Recruiting a Strong Data Analytics Team In Financial Services
Information Management published a bylined article written by Russell Reynolds Associates' Justin Cerilli and Pam Attinger titled, "Recruiting a Strong Data Analytics Team In Financial Services." The piece looks at the current recruitment strategy of financial services firms in building strong data analytics teams. The article is excerpted below.
Consumer behavior is changing, challenging traditional business models of every type. Like many companies, financial services firms require ever-more advanced insights to understand – and capitalize on – these changes. As a result, they are increasingly turning to “big data” and data analytics to generate clear and comprehensive insights on their customers and markets.
These financial institutions are also finding that an effective data strategy can significantly help, not only in understanding customer behavior, but also in growing the business, increasing overall cost efficiency, improving capital allocation and protecting the firm from risk. They are finding, as well, that data analytics can improve employee results and even shape a company’s growth. Recruiting the right players in the data field has therefore become critical for today’s financial services companies.
On the offensive side of data, astute data-analytics teams are essential to driving growth and enhancing competitive market factors – from customer retention and the customer experience to branding and product development. In addition, although financial firms have primarily focused on the customer side to date, savvy analytics professionals are increasingly able to improve employee productivity and capabilities across the business.
On the defensive side, an effective data-analytics strategy is essential for protecting both customer and enterprise data, a strategy made even more compelling by the rash of recent, highly publicized security breaches. Financial institutions use analytics to protect the business and partner effectively with regulators and in particular to improve risk management, compliance and information security.

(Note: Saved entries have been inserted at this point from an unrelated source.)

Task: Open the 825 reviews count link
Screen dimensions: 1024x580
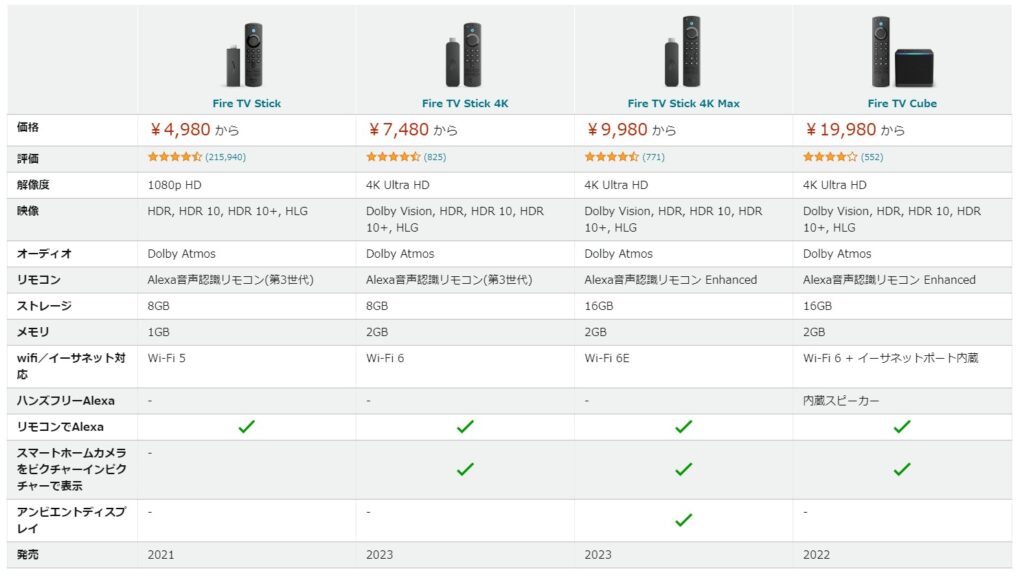Action: 435,157
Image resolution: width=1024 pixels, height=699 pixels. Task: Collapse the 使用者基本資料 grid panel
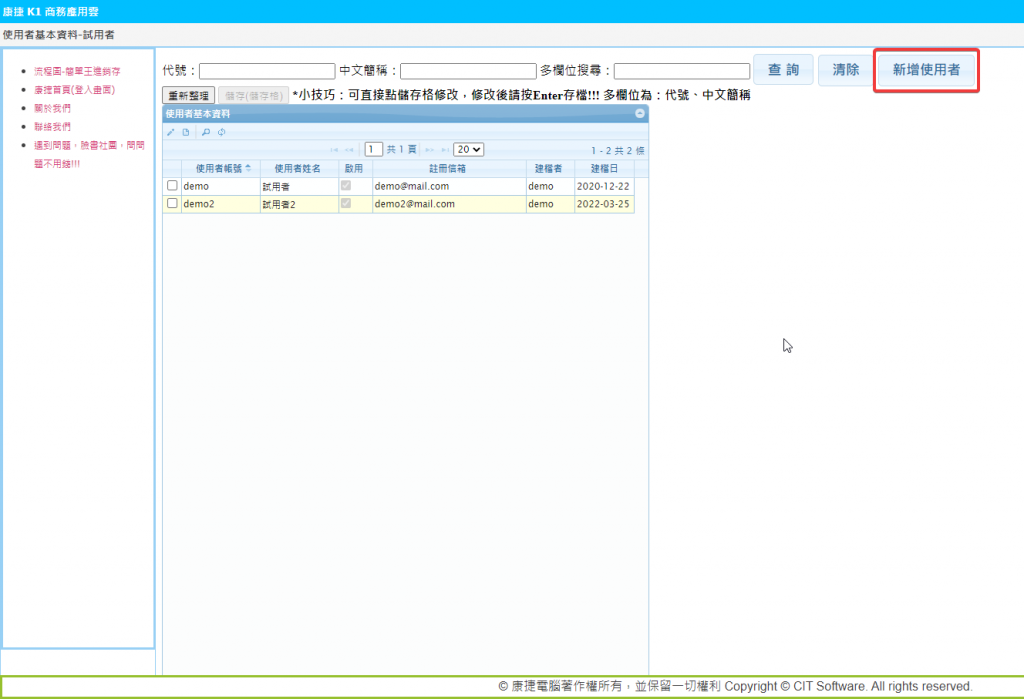coord(640,114)
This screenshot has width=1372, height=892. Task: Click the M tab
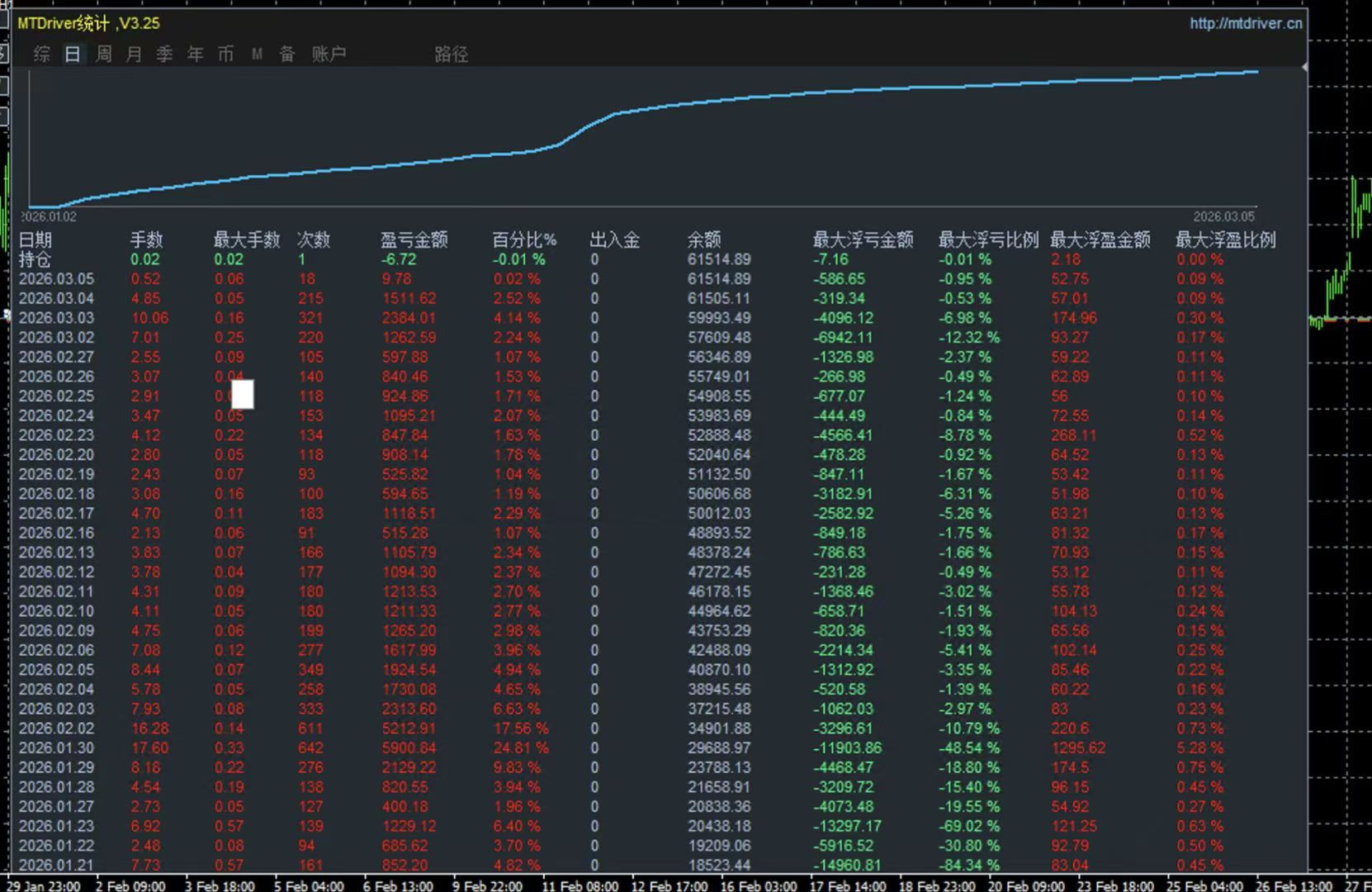(257, 55)
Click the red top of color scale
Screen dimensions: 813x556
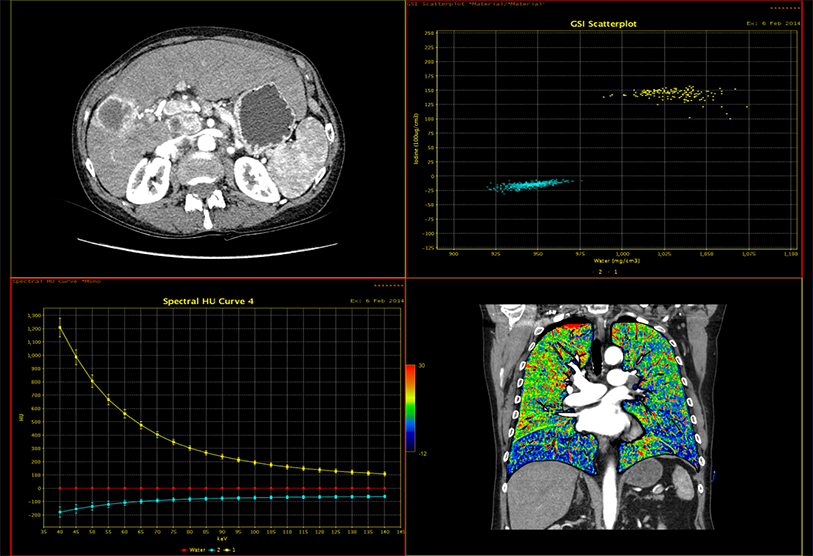pos(410,368)
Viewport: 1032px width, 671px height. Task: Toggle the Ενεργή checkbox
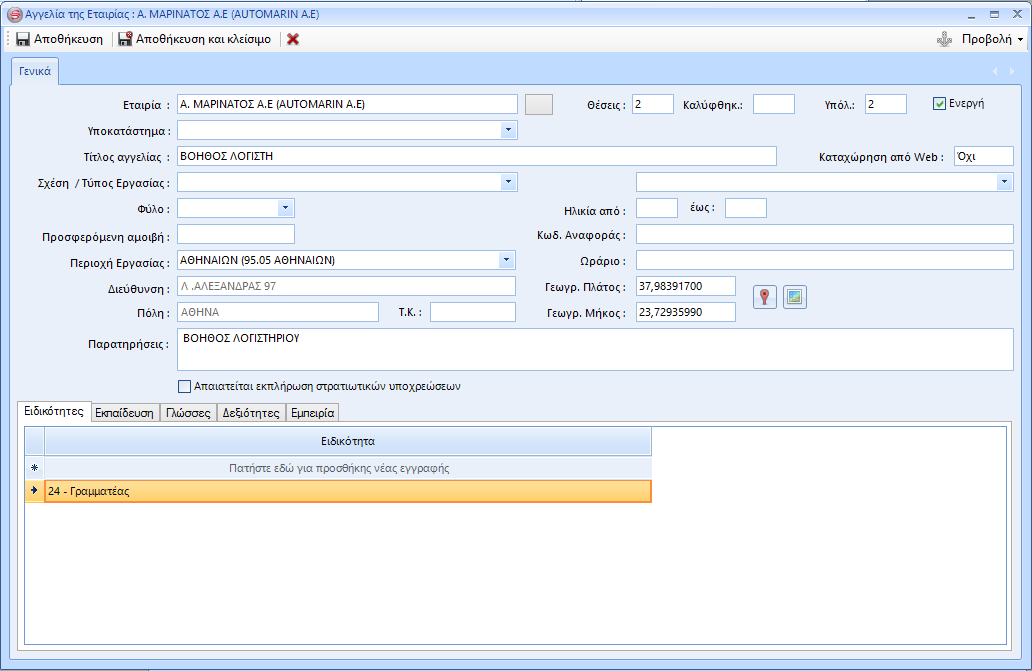click(x=939, y=103)
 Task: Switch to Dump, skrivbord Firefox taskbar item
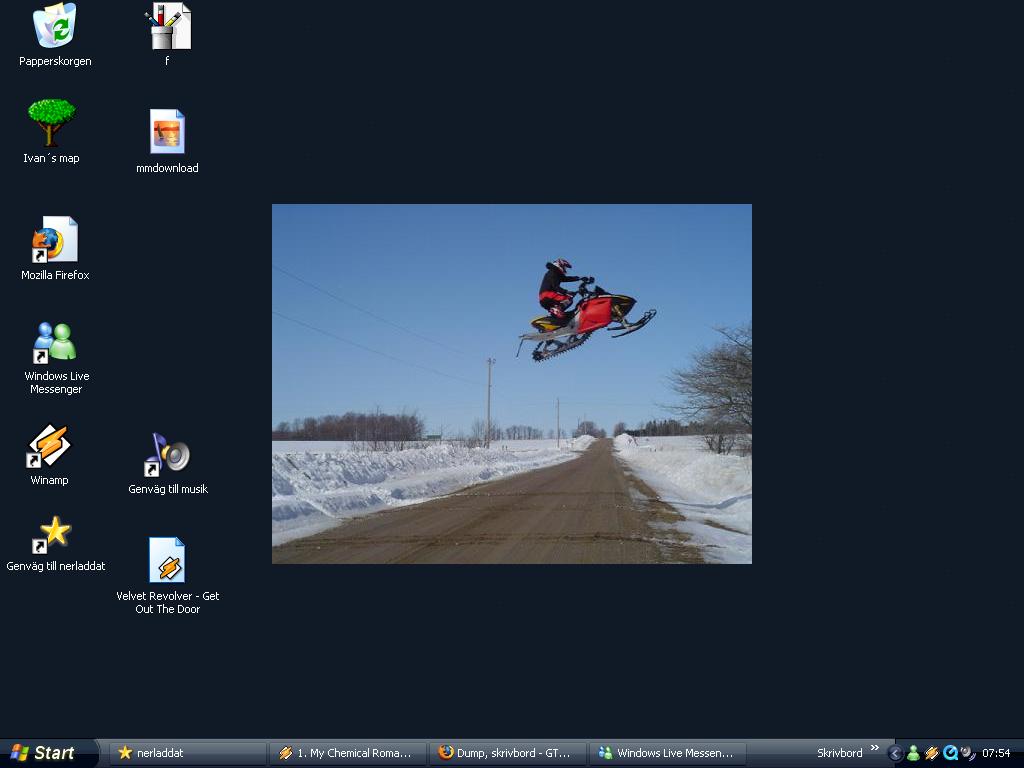coord(507,753)
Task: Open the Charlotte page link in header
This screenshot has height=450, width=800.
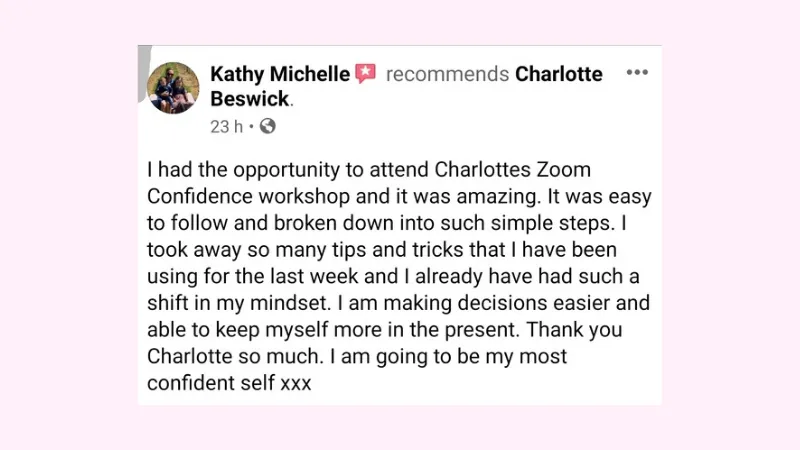Action: tap(559, 74)
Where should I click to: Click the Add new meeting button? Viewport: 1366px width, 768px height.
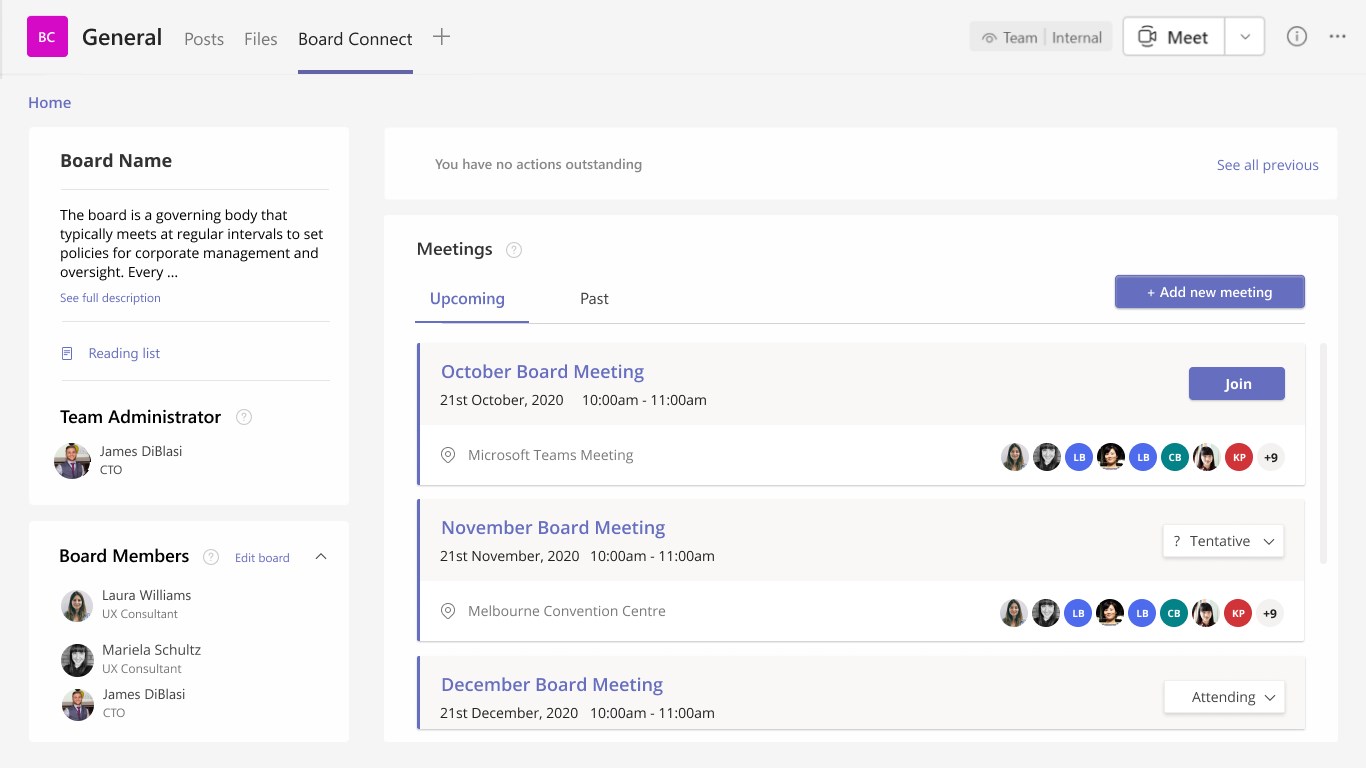tap(1209, 292)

To improve results on both offense and defense, financial services firms must also invest in enhanced data quality and data management initiatives across the enterprise – an enormous effort, given legacy systems and the typically poor integration of these systems across the business. Additionally, active collaboration between strong data and analytics teams and their cyber security peers is needed to prevent further internal or external breaches.
Despite increasing data and analytics requirements, the existing pool of data and analytics executives is small, particularly when looking at candidates within financial services. One reason is that the heavily regulated nature of the industry mandates that personnel come from either financial services or healthcare so they truly understand the demands of the business.